EXTRACTED DATA Start Marker
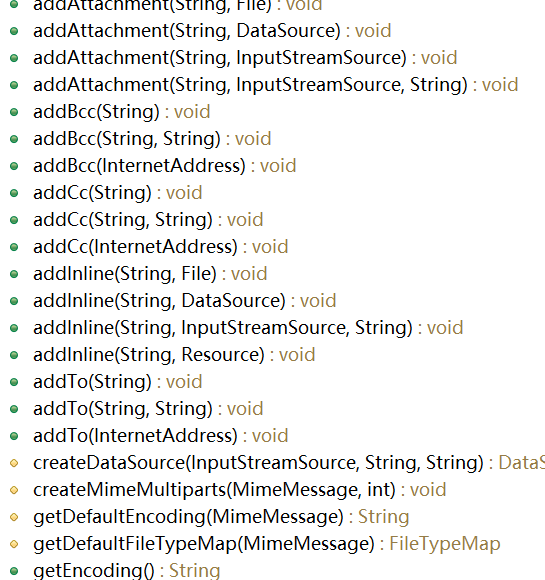The width and height of the screenshot is (545, 580).
Task: Click green public icon beside addAttachment(String, DataSource)
Action: [x=14, y=31]
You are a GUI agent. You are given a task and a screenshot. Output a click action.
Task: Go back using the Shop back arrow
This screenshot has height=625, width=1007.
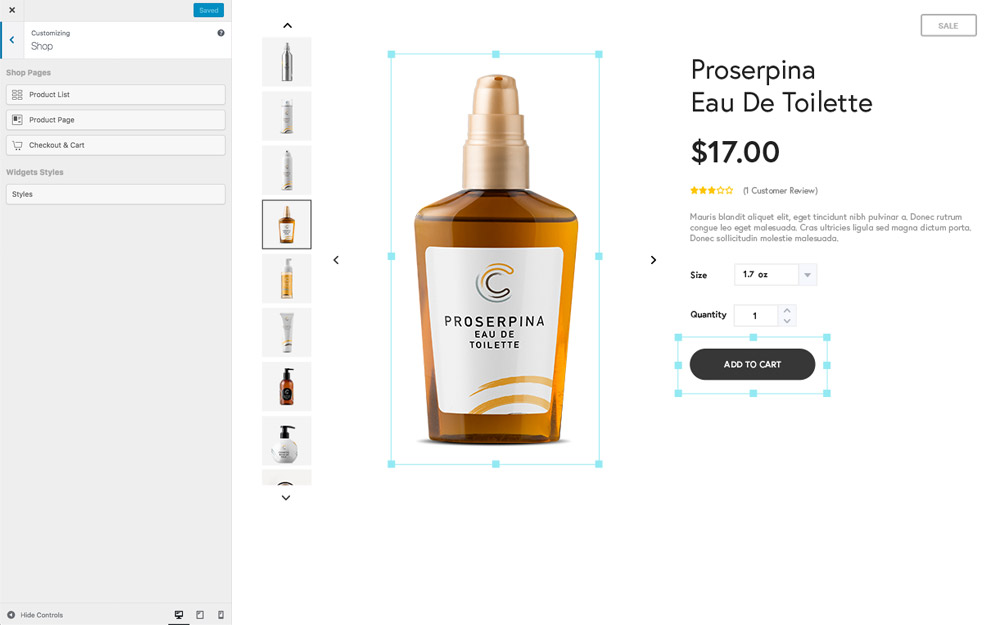[x=12, y=40]
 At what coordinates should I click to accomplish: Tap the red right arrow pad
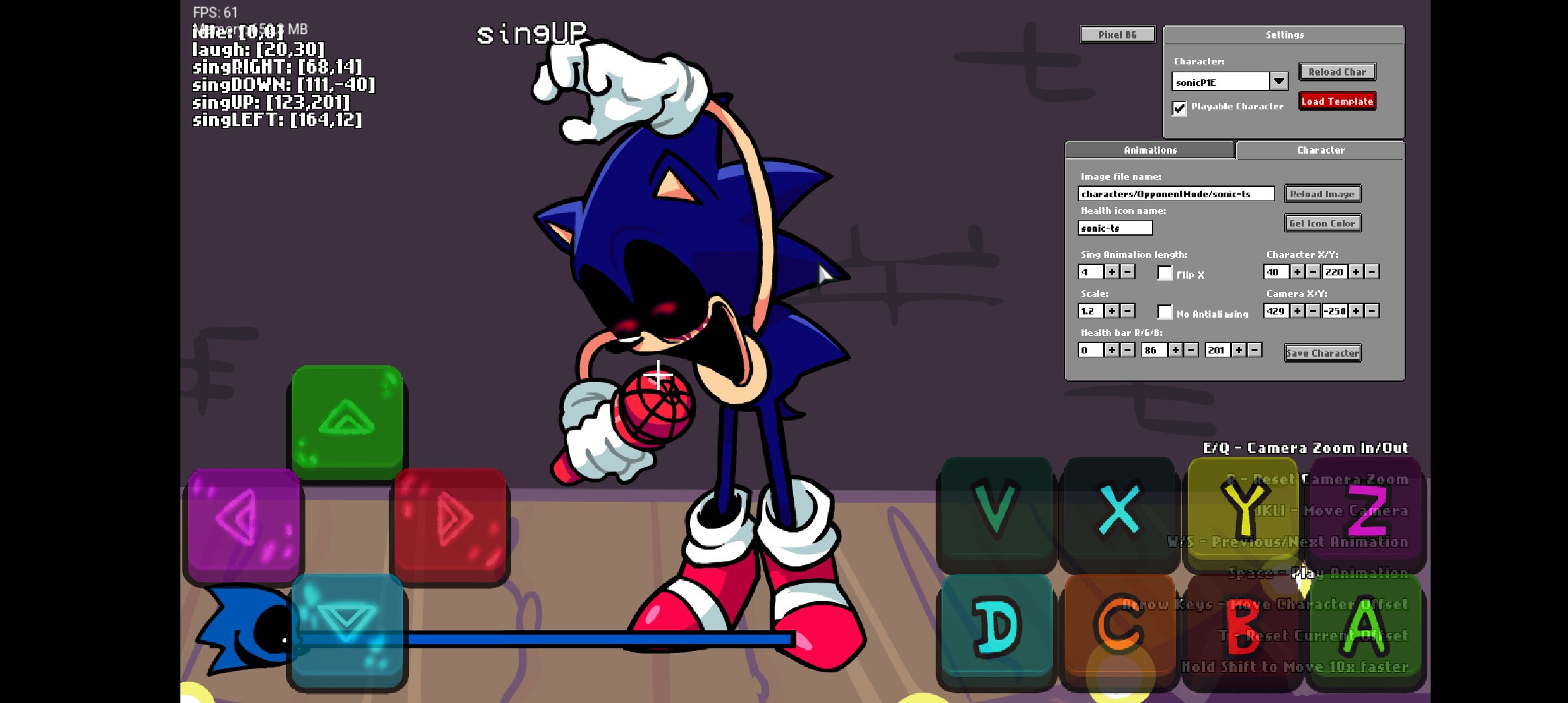coord(450,524)
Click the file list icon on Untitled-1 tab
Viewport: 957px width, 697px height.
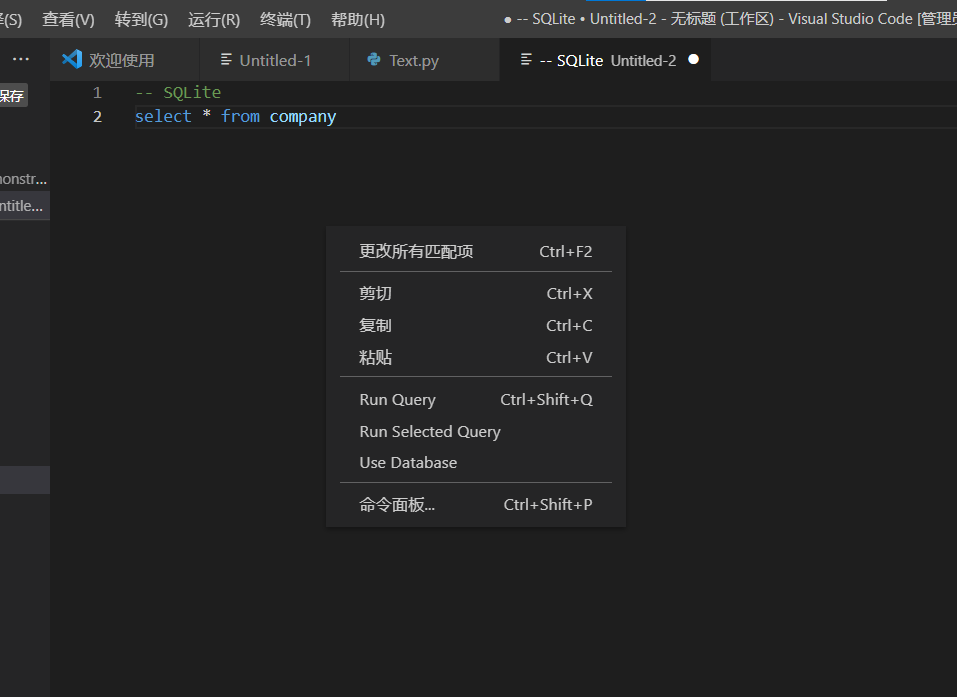click(225, 59)
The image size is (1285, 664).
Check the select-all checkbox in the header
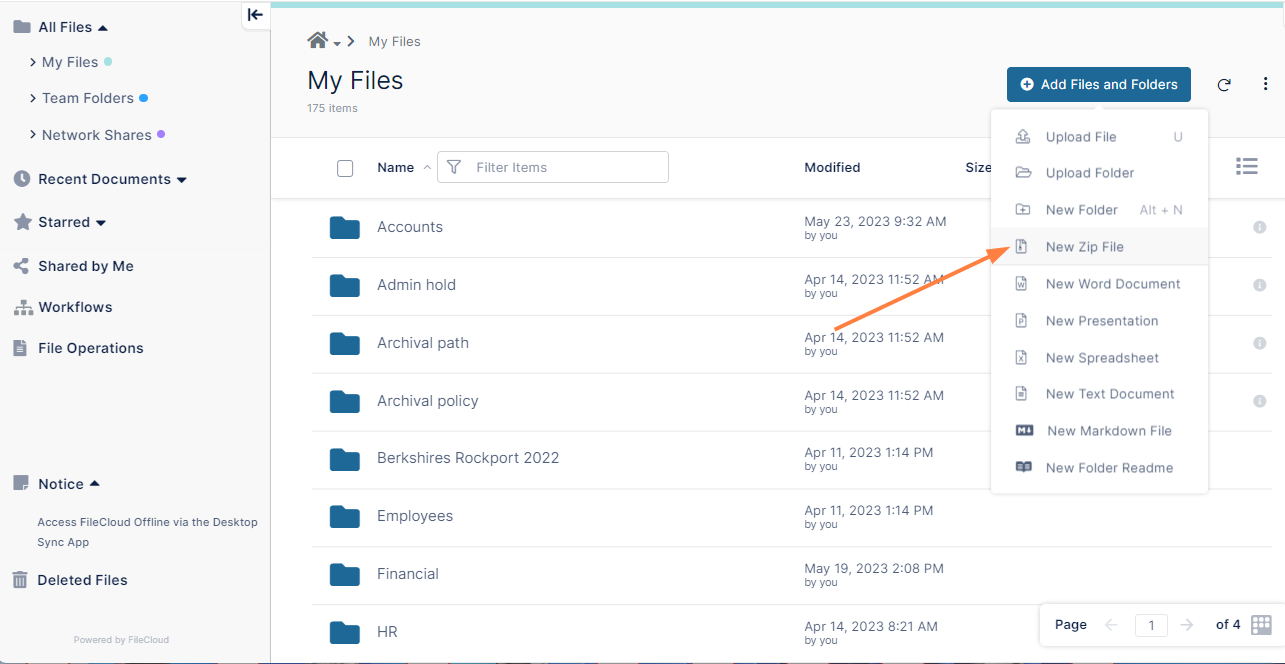345,168
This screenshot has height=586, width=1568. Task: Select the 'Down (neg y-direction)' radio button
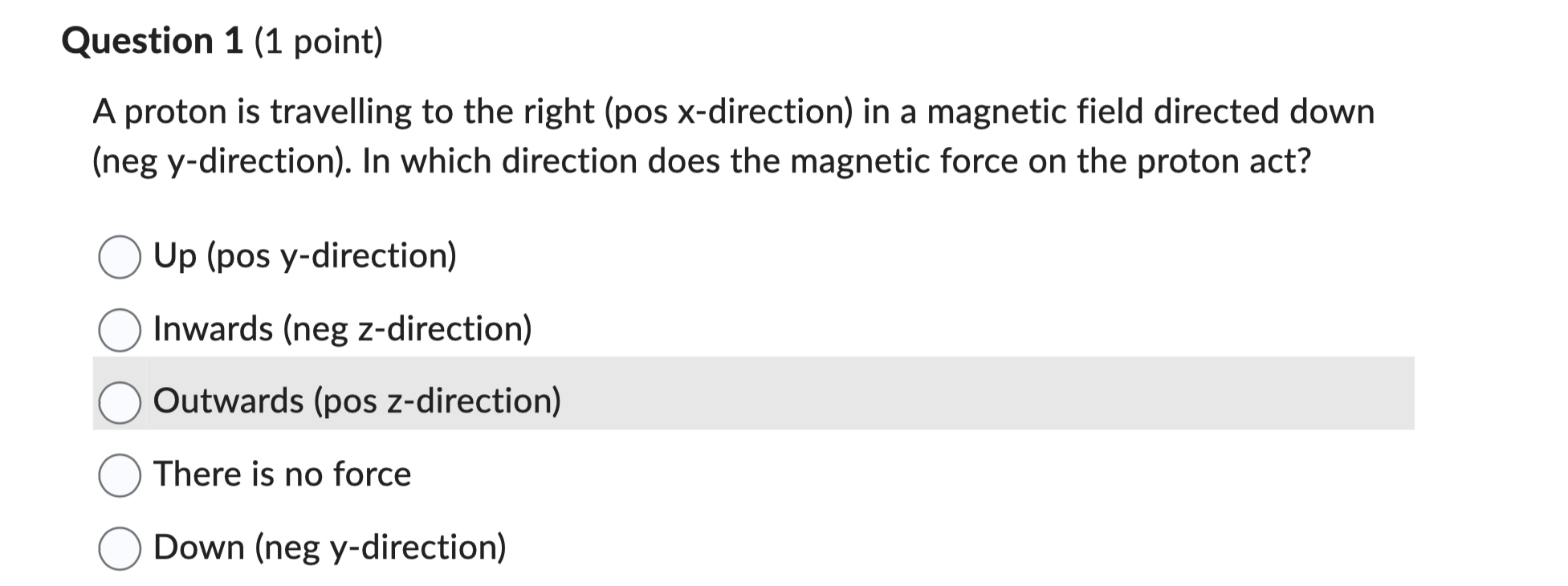[120, 547]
EXTRACTED DATA End Marker
Write out, word for word, the lines running from the one containing "At what coordinates" to the end of the data above; the pictures are to be left out.

 At what coordinates should I click to accomplish: Tap the red right arrow pad
coord(450,524)
Click the file list icon on Untitled-1 tab
Viewport: 957px width, 697px height.
click(225, 59)
The image size is (1285, 664).
Check the select-all checkbox in the header
345,168
This screenshot has height=586, width=1568. Task: Select the 'Down (neg y-direction)' radio button
[120, 547]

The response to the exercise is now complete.